New sizes and wheel styles are always welcome in the automotive aftermarket, but it’s always important to measure your car before making a big purchase. The last thing you want is to have clearance issue with your brand new tires or wheels!
Every car is different, so picking wheels isn’t quite as easy as it seems. You should definitely do your homework before making an order, and it will pay off with a smooth transaction and an easy installation when it’s time to get rolling.
Most gearheads want the largest possible tires and wheels on their ride, so measuring for maximum width and back spacing is an important part of the selection process.
The first step is to determine the size of the bolt pattern, also known as the bolt circle. Just as a quick reference, older cars (pre-WWII) had much larger bolt patterns, but today’s most common bolt patterns are 5×4.75 and 5×4.5.
As a general rule of thumb, a 5×4.75 pattern is used on most GM passenger cars, while the 5×4.5 applies to many Ford and Mopar applications. With a five-lug pattern, measure from the outside edge of the first stud to the center of the third stud to find the correct measurement.
Measuring center to center will not provide accurate results on five-lug patterns. However, all four, six and eight lug patterns are measured center-to-center on the studs.
Another measurement to consider is the wheel’s backspacing. To measure backspacing, place a straight edge on the inside lip of the rim, and then measure the distance between the mounting flange and the straight edge. There are several ways to measure your vehicle for tire and wheel clearances, but a measuring tape and a straight edge seem to be the most effective.

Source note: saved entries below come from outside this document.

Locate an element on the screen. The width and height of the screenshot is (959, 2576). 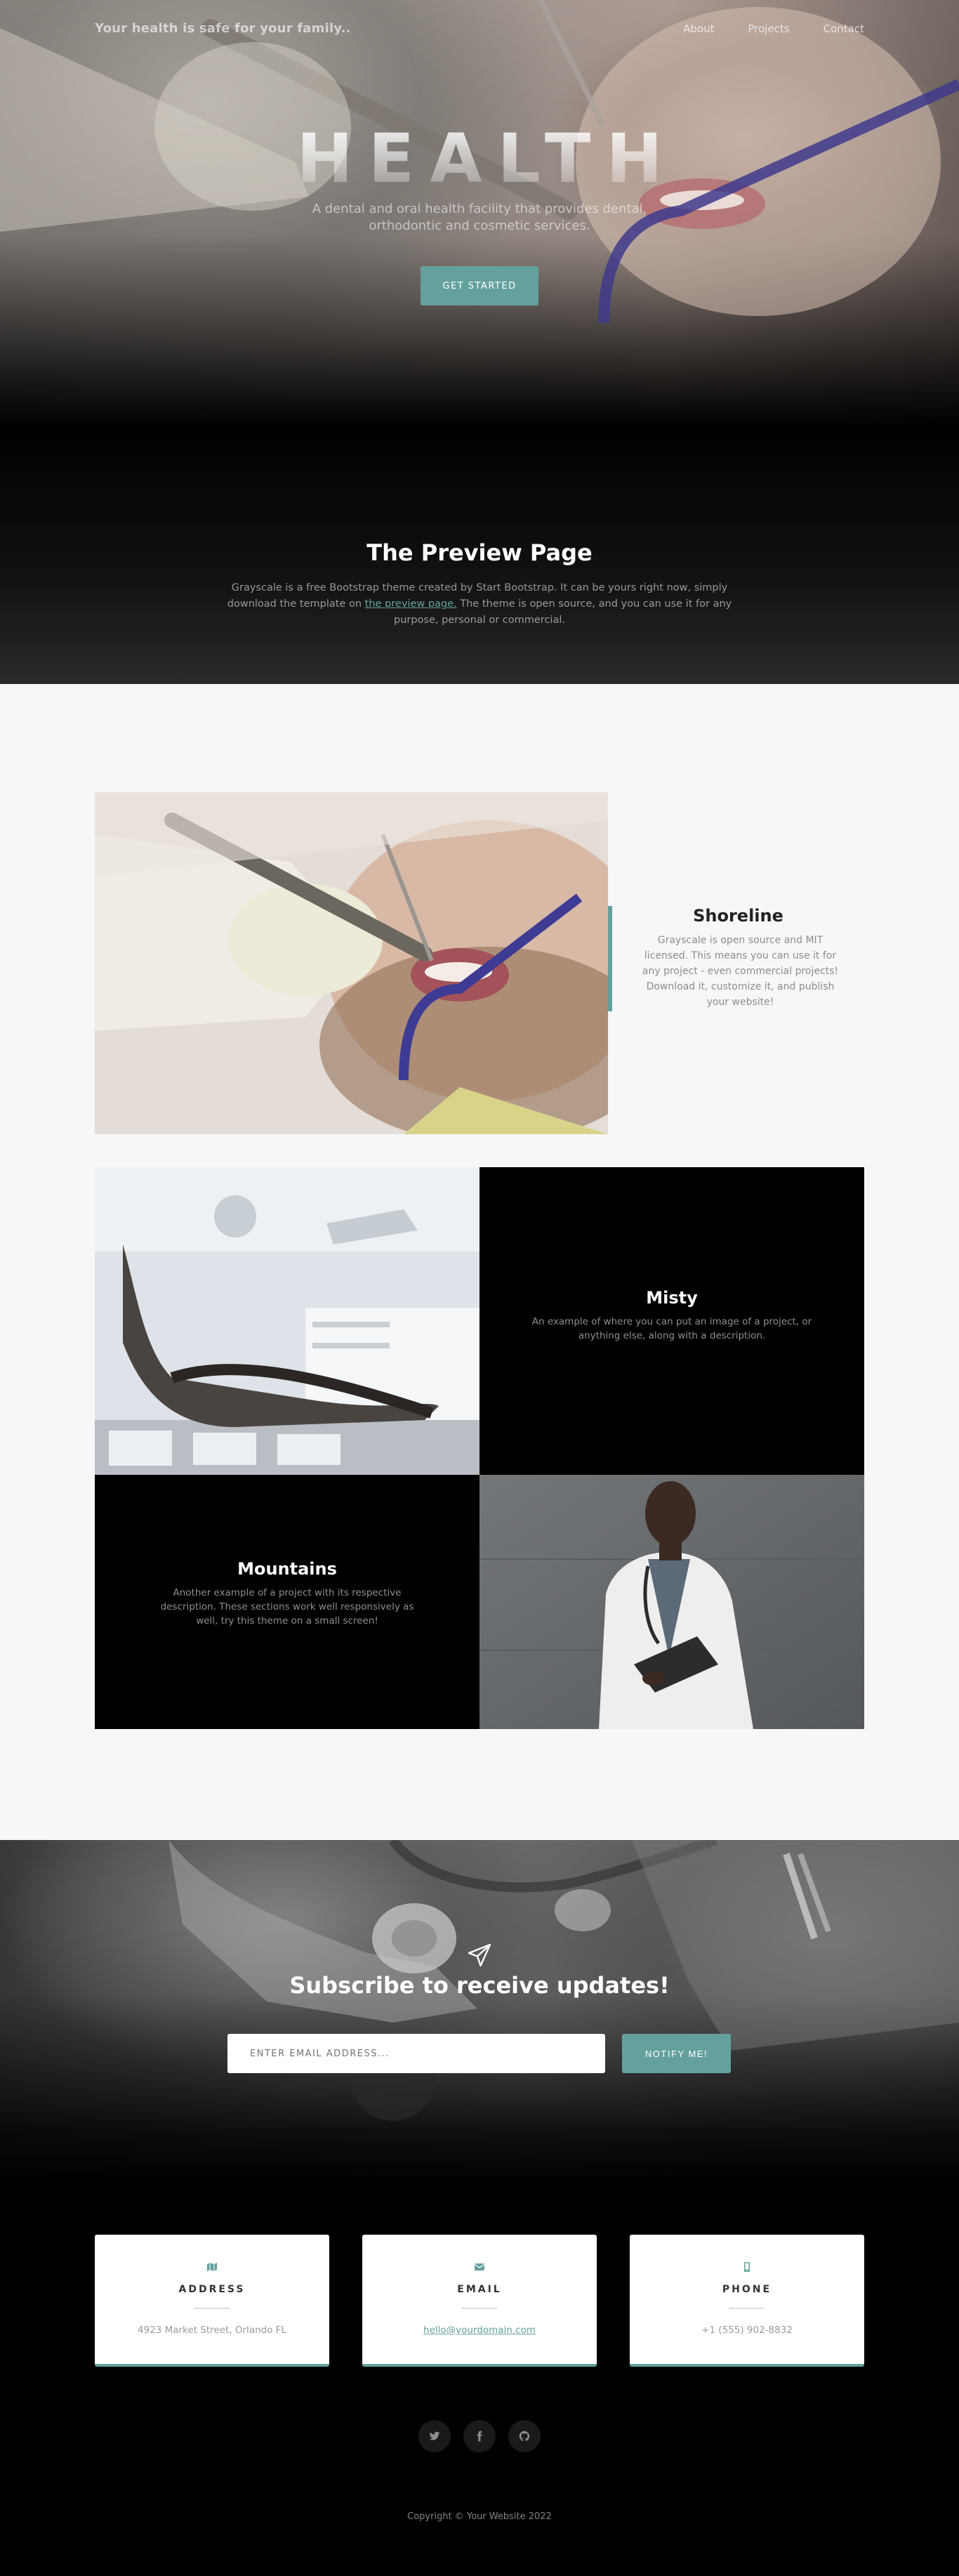
mountains-project-image is located at coordinates (672, 1602).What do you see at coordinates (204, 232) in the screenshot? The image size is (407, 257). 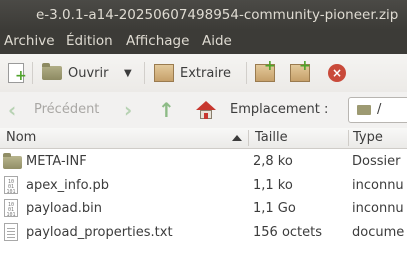 I see `table-row: payload_properties.txt 156 octets docume` at bounding box center [204, 232].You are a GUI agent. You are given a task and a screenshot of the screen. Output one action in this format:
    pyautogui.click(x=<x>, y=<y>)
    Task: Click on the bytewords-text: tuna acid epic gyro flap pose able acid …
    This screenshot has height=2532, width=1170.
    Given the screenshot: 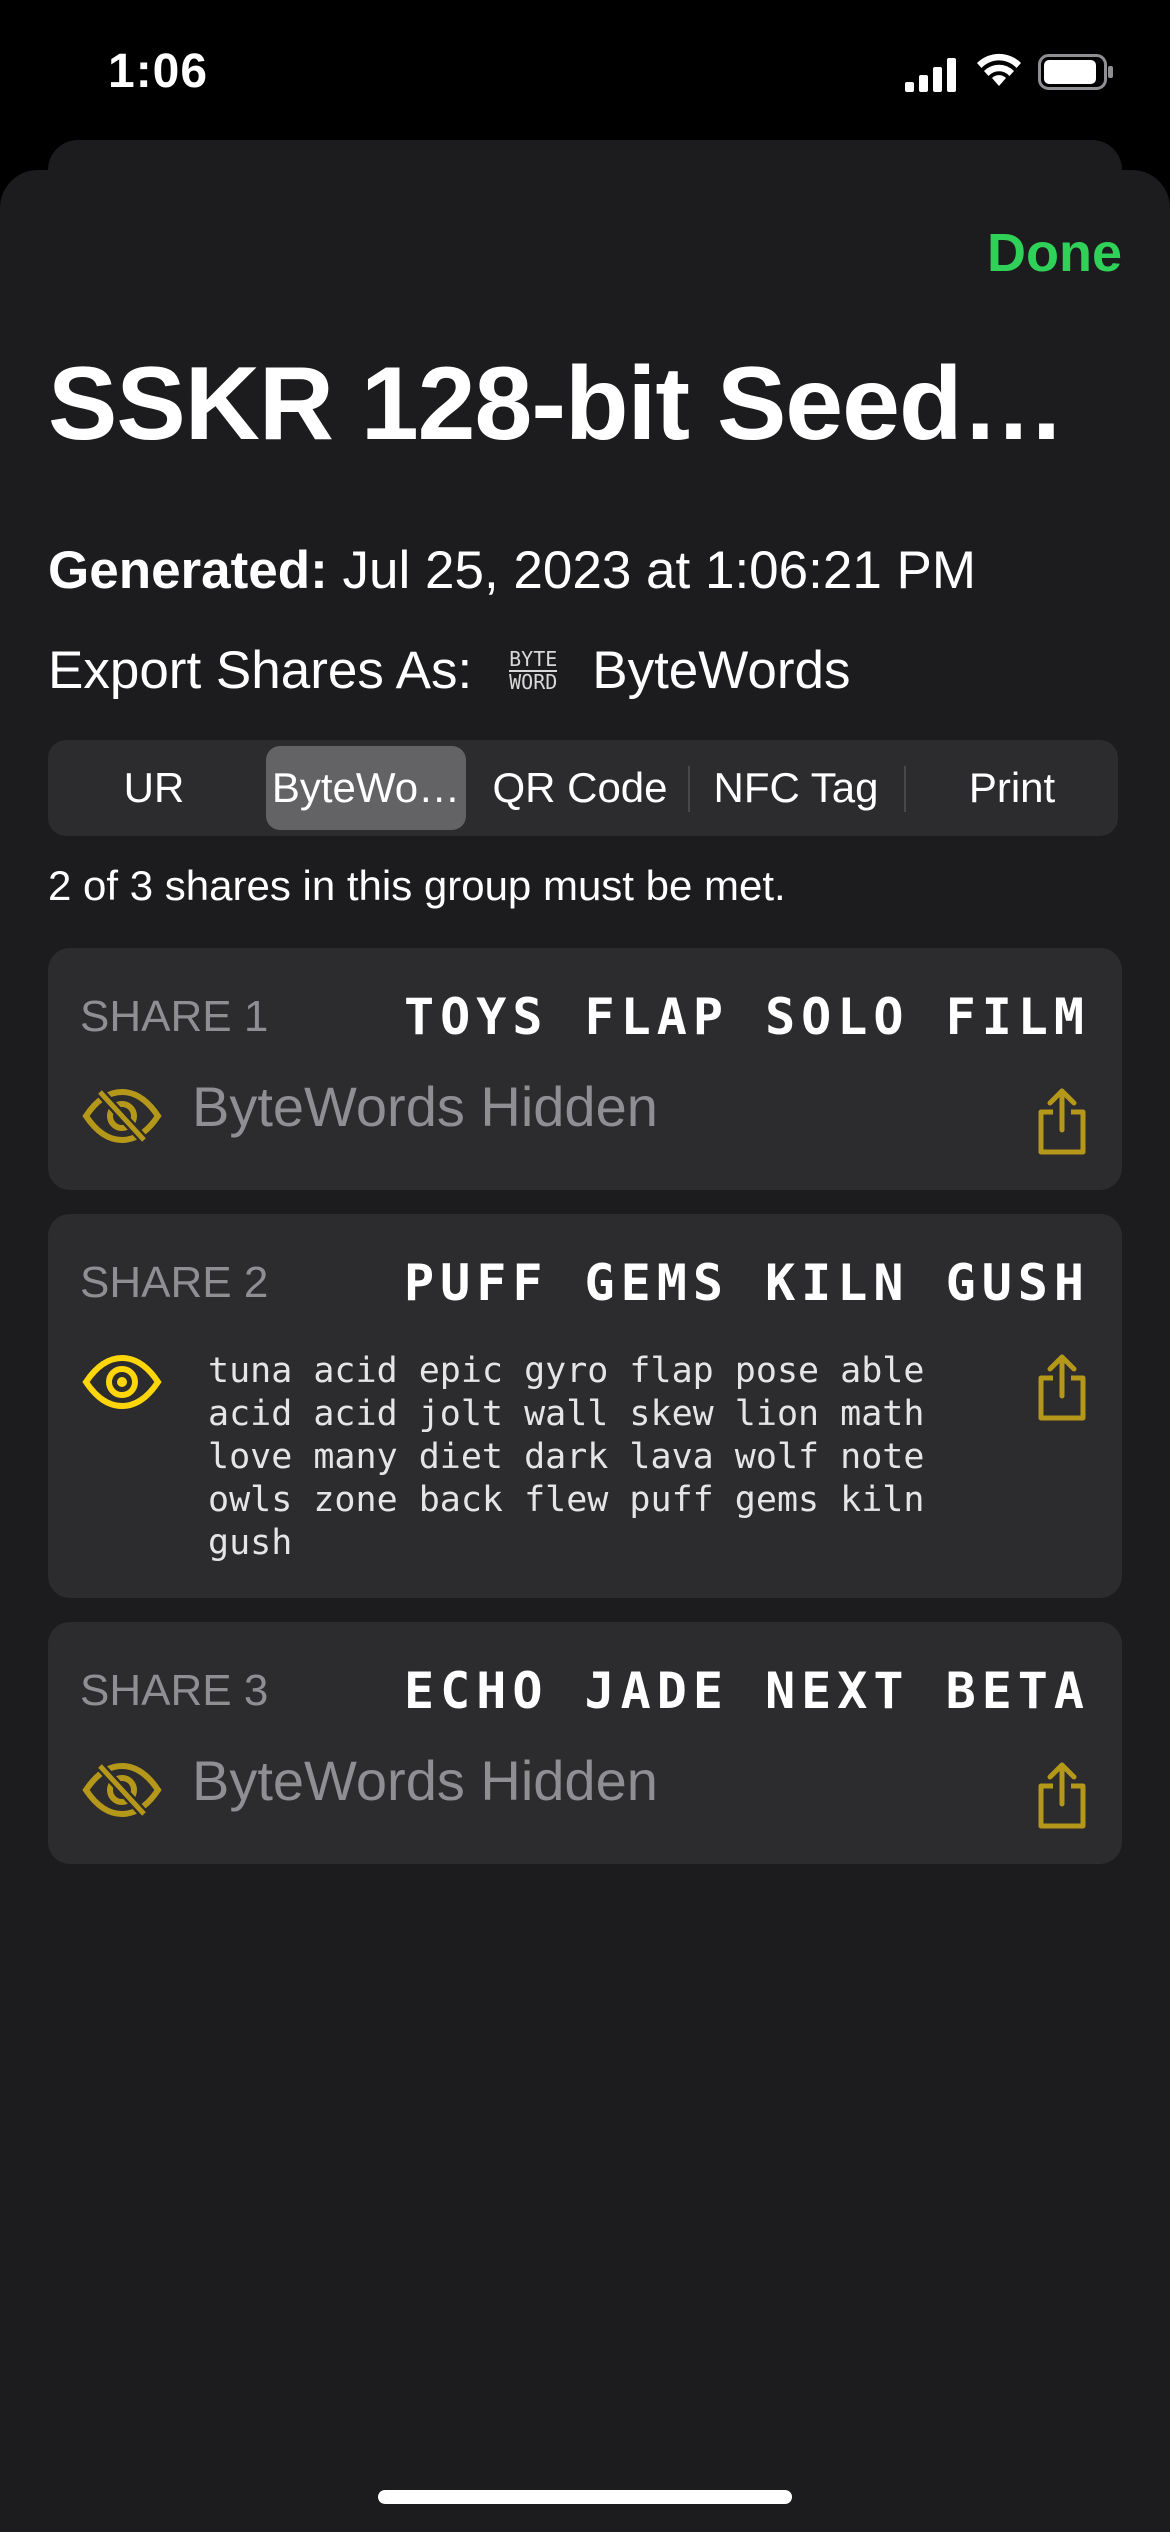 What is the action you would take?
    pyautogui.click(x=566, y=1457)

Always check for turning radius up front, and account for tire sidewall bulge.
If there’s anything that might get in the way, be sure to account for it when measuring for rim spacing and give yourself a couple inches of wiggle room on inner side of the rim for sidewall bulge when the tire is inflated.
Wheel and tire dimensions can make or break your vehicle’s appearance, so get it right the first time by measuring for the correct diameter, width, backspacing and bolt pattern.